Last night, Outlander (opens in new tab) tackled one of the most controversial moments from the books on which it's based: Jamie's sex scene with Geneva. In Diana Gabaldon's novels, consent during this scene is murky at best and rape at worst. For one thing, Geneva manipulates Jamie into taking her virginity by threatening his family. But more to the point, she yells out "stop it" and "take it out" during the sex scene itself.
The Outlander book series was written in the '90s, and it's impossible to expect contemporary audiences to see on-screen Jamie committing this act and still regard him as a hero. So, how did Outlander navigate the controversial scene? By turning it on its head, and giving Geneva full agency. In other words, they did the right thing. Yes, Geneva manipulates Jamie into having sex with her—but the sex scene itself involves mutual asking of permission ("May I touch you?"), and Geneva taking control of her own body ("I'm doing this for myself"). She isn't a victim and Jamie isn't taking advantage of her—instead, they're a couple having consenting sex. More importantly, Geneva is a woman enjoying her first sexual experience.

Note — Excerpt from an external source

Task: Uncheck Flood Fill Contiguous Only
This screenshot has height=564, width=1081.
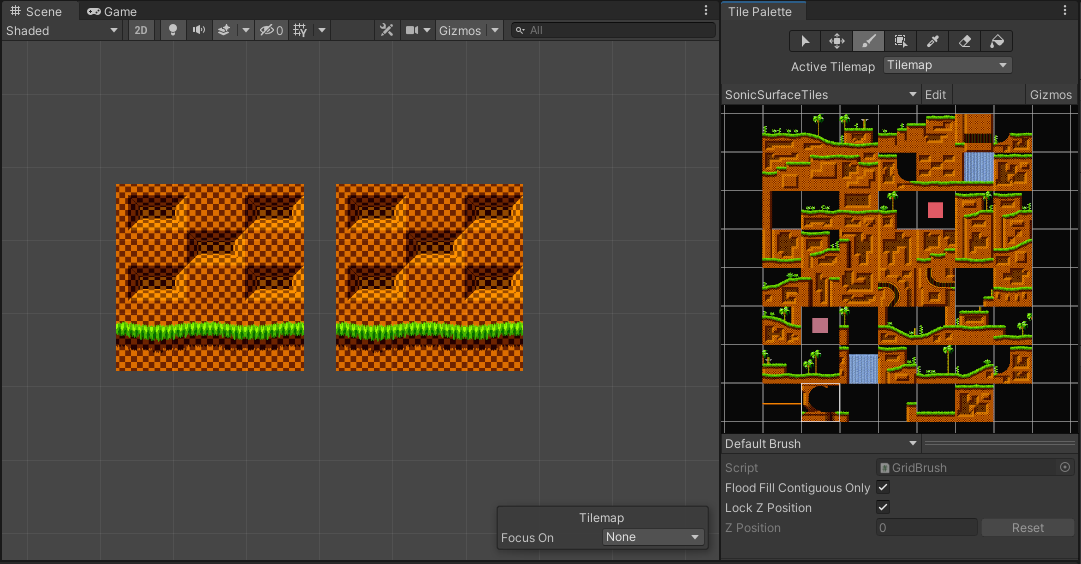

"I really appreciate that they changed it for TV," actress Hanna James—who plays Geneva— tells MarieClaire.com. "They do follow the books very closely on the TV show, but you have to look at them as two different entities. Toni Graphia, who wrote our episode, handled it beautifully—she had to walk that road very carefully. I knew this would be a thing that came up, and Sam [Heughan] and I had texted back and forth about it a few times."

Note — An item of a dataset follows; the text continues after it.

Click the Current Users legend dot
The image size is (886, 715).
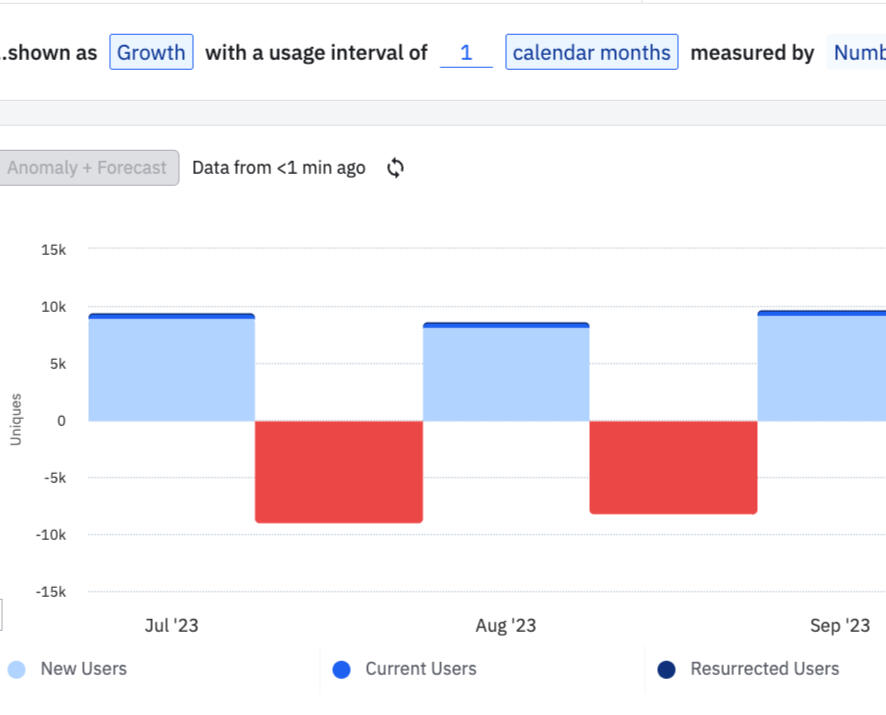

To be clear, Outlander author Diana Gabaldon doesn't consider Jamie's actions in the book to be rape, and explained her reasoning in a very lengthy Facebook (opens in new tab) post back in December 2016.
"[Geneva] didn’t merely 'ask for it,' she demanded it, bluntly and with threats. So…[Jamie] does what’s necessary to accomplish this. Momentarily panicked by the initial hint of pain—though she’d told him she knew it would hurt and didn’t mind—she cries out, 'Stop! It’s too big! Take it out!' Now, she is panicked. Jamie can tell that, and so can the reader (because I told them so). He realizes—on the basis of her contrary behavior through the entirety of their acquaintance, and his knowledge of women in general—that if he backs off, she’s just going to spend the rest of the night jacking him around before she finally lets him finish this bloody bargain and go. He doesn’t stop [...] They’re in Geneva’s bedroom; there are servants and family well within hearing. If she wanted to, one piercing scream would bring help and very likely get Jamie beaten to death on the spot. Does she do that? Why, no…Afterward, she cuddles with Jamie, attempts to call him by his real name (which he refuses to let her do), and tells him that she loves him (an endearment that he also refuses, though gently, telling her that love is not this). She then asks him to do it again. Quite obviously, Geneva doesn’t think she was raped."
Gabaldon's opinion is obviously important—these are her characters, and this is her story. But no means no, and television's Jamie is a man who gets that—which is why it's so important that the onscreen version of events differ from the book.
"I think they approached it from the way of, 'this is a young woman who has decided she's going to take the decision into her own hands about who's going to be her first," Caitriona Balfe—who plays Jamie's love interest Claire—tells MarieClaire.com. "I liked it that way because it gives all the power to her. I think that's possibly the only way that scene could have been written and worked out."
This is Outlander to a T. It's always had a strong undercurrent of feminism running through it, and this isn't the first time the show has used a sex scene to give agency to women. Remember when Jamie tried to physically punish Claire for disobeying him, and she ended up putting a knife to his chest during sex?
Re-writing the Geneva and Jamie sex scene isn't just the right call in 2017—it's the one that makes the most sense for a show that's always prioritized its female characters, and used sex as a way for women to exert control over their own lives. As Hanna James herself says, "Geneva is a young girl grappling with the fact that she's being married off to an old man she has no feelings toward, in a time period where women were seen but not heard. It was her way of trying to have control over life in any way, shape, or form."
Outlander airs Sunday nights at 8 p.m. ET on Starz.